# Your assignment:
Transcribe every line from the one containing "Click the 3 міс. post timestamp" through the end of the records below, exactly, but not the pictures.

(Dataset entries)
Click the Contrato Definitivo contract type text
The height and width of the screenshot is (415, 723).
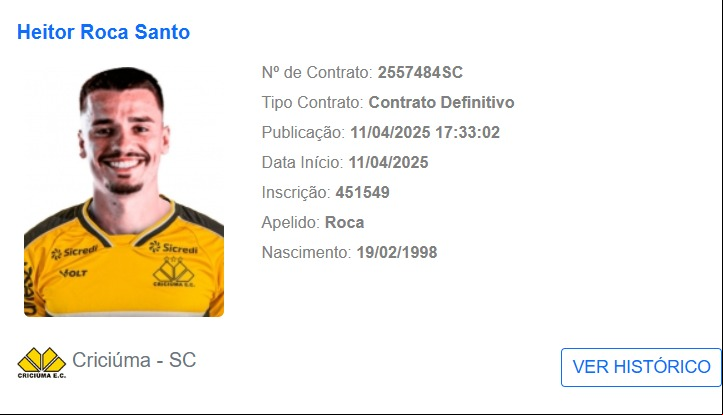point(441,102)
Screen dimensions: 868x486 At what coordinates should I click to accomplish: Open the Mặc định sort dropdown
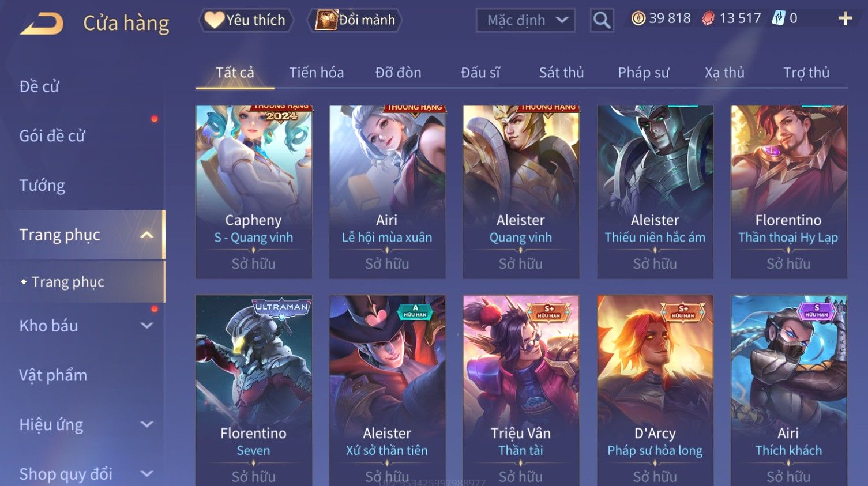point(525,21)
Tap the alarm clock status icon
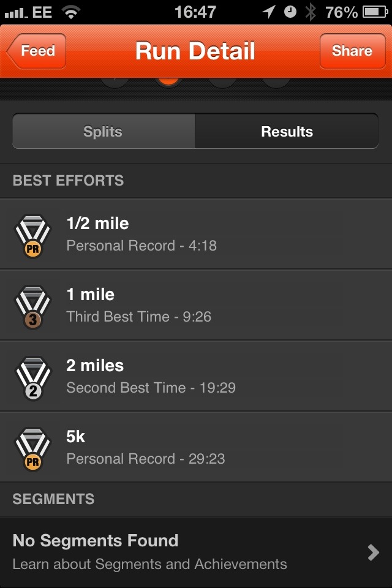This screenshot has width=392, height=588. pos(290,12)
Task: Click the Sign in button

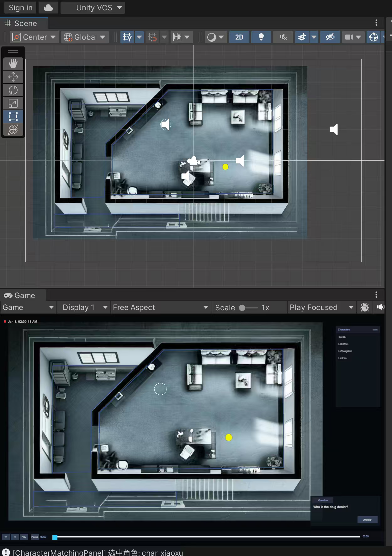Action: point(20,8)
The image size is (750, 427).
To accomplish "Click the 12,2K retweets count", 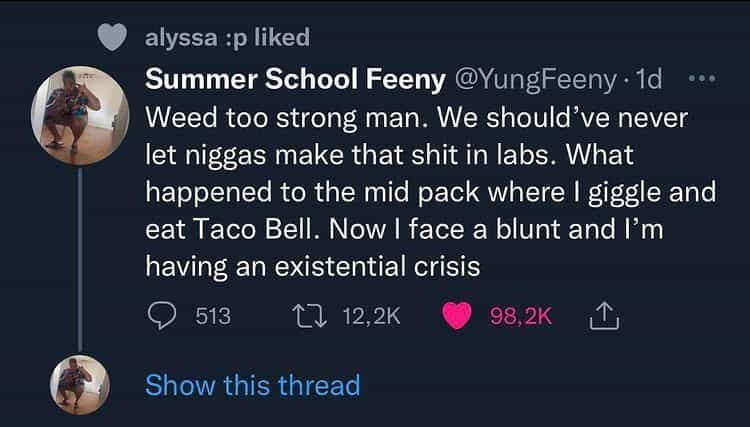I will [x=370, y=317].
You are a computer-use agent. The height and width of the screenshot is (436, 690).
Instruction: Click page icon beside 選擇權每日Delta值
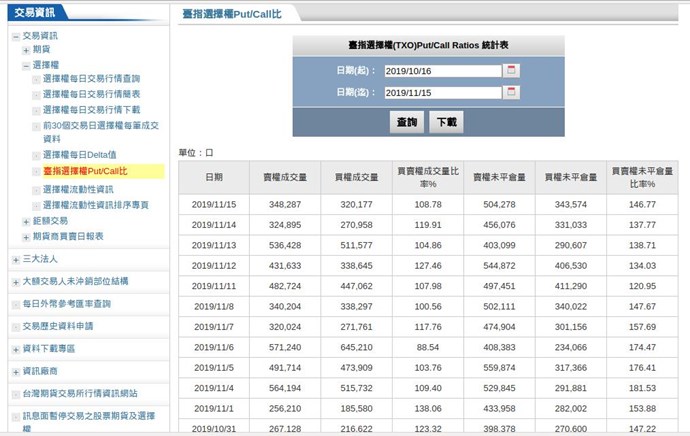pyautogui.click(x=36, y=155)
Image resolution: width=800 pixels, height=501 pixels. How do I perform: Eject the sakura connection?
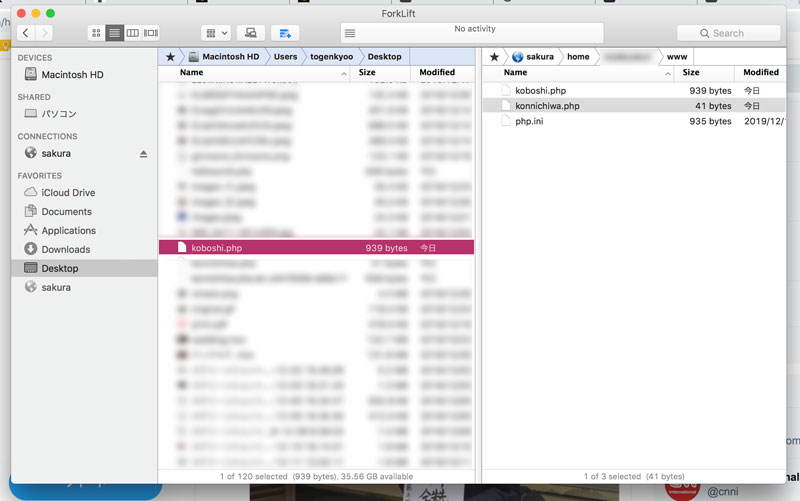pos(143,154)
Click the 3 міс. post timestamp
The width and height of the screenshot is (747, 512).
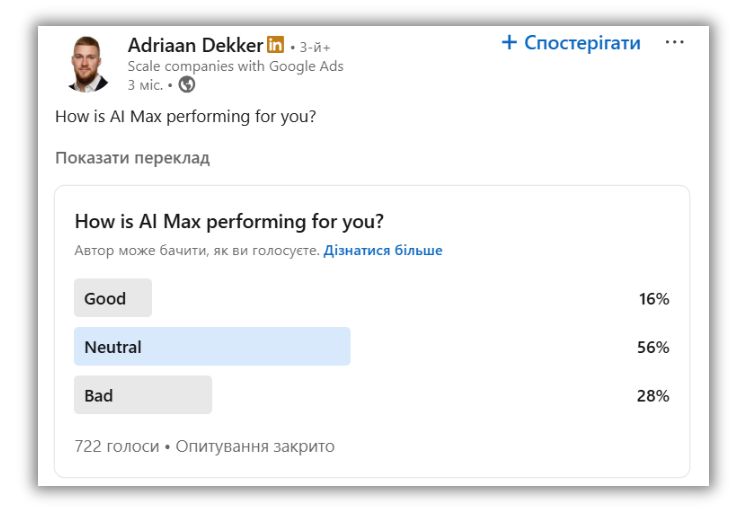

# Written solution:
Click the 3 міс. post timestamp
The width and height of the screenshot is (747, 512).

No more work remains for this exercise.